Wheezing from the floor of the Senate earlier today, a victorious Harry Reid could barely help congratulating himself.
“We have finally made our Republican colleagues see the light,” said the Senate majority leader, obviously delighted by his clever pun, “and now they too see the importance of border security. Millions of these incandescent light bulbs, identified by every responsible news outlet as the greatest environmental threat since George W Bush, are still available in Canada and Mexico. The potential damage to this country by the influx of illegal light bulbs would be incalculable and could cost billions, if not trillions, to undo.”
“I am proud to sign this bill into law,” reverberated President Obama at a signing ceremony. “Border security has been a top priority of this administration, and we will never rest until our borders are secure. I never said that if you like your light bulb you could keep your light bulb, somebody else said that,” grinned the president in a good-natured joke at his expense.
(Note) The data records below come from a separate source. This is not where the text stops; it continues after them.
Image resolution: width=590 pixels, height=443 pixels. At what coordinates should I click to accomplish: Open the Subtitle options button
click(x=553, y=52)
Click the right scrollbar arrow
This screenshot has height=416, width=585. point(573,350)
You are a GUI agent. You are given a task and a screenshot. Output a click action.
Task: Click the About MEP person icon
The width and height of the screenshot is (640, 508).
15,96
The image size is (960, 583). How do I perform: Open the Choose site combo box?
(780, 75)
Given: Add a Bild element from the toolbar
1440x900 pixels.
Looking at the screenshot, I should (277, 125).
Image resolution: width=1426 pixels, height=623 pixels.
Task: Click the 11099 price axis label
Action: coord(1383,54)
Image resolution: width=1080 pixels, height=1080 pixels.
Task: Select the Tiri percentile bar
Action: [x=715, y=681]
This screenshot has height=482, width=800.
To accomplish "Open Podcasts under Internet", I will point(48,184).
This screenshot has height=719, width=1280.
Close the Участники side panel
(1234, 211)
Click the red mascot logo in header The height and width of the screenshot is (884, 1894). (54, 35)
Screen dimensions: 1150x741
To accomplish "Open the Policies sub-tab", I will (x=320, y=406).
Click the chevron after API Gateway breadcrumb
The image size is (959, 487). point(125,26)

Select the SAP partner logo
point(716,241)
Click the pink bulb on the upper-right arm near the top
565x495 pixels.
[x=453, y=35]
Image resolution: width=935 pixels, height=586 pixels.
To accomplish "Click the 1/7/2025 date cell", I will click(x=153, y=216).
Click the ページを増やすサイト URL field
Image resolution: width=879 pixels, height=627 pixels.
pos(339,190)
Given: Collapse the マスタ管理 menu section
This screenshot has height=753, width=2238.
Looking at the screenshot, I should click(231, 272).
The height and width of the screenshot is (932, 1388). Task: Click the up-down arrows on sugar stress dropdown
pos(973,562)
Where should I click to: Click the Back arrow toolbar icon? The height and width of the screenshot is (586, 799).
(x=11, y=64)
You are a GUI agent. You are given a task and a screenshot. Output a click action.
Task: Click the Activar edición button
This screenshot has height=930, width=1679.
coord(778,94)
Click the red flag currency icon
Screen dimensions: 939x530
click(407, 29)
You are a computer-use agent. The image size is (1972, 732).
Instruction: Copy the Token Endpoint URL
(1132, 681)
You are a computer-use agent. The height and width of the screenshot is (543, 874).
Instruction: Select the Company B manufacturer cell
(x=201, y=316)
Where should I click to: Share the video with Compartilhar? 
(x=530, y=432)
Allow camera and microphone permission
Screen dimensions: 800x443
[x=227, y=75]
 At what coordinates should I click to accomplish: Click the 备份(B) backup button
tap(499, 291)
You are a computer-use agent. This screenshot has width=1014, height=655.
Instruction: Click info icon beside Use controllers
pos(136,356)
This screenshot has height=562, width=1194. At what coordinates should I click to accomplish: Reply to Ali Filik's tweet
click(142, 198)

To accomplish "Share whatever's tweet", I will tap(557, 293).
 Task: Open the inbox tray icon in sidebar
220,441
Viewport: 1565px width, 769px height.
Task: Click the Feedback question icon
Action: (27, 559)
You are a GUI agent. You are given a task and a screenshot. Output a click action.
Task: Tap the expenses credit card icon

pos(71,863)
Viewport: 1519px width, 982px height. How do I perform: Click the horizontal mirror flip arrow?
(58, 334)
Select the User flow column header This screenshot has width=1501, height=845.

Looking over his shoulder at a small audience of citizens representing Democrats United for Limited Lighting (DULL), a young pregnant woman passed out, but was caught before falling to the floor.
Speaking from the UN building in New York, Mr. Kim O, the North Korean delegate to the UN Foundation to Limit Incandescent Kilowatt Refraction (UNFLIKR) overflowed with praise.
“At last, the backward tailless warmongering animals of the United States have followed the brilliant example of Dear Leader by choosing to rid their country of the threat of decentralized lighting. Just look at the progress our country has made,” said Mr. O, “which is clearly visible in any nighttime satellite photograph of our peninsula. We have no need of polluting incandescent light since the radiance of Dear Leader’s face lights up all of Pyongyang. Perhaps Americans can harness the brilliance of Joe Biden’s teeth to achieve a similar effect.”
Doctor Lily Snoot, speaking for MIT’s Durable Alternative Recyclable Chromatic Solutions (DARCS) Laboratory was thrilled with the news of the new legislation.
“Our data has shown that if this menace [the unregulated use of incandescent light bulbs] were allowed for even one year, the heat generated would alter the course of the jet stream, set fire to Mount Kilimanjaro, melt the arctic ice cap, cause the sea levels to rise, and quite possibly wash away all of Al Gore’s beachfront property. In a word, it would undo everything this president has accomplished to save the planet from the ravages of George W Bush. It’s a good thing we nipped this threat in the bud. A decade of incandescent light use by just one city would be enough to destroy the solar system. The science is settled and the debate is over,” said Dr. Snoot gesturing to a chart from atop a scissor lift.
But every change, even one as forward-looking as the elimination of incandescent light bulbs, brings temporary suffering.
Speaking from her California home, Nancy Pelosi wore several rows of newly commissioned ribbons to identify with the newly identified classes of suffering people. “My heart goes out to the millions of hard-working coyotes, drug traffickers, and sex traffickers of juveniles who will be affected by this legislation. But as I’ve always said, I’m trying to save the planet, and that comes first.”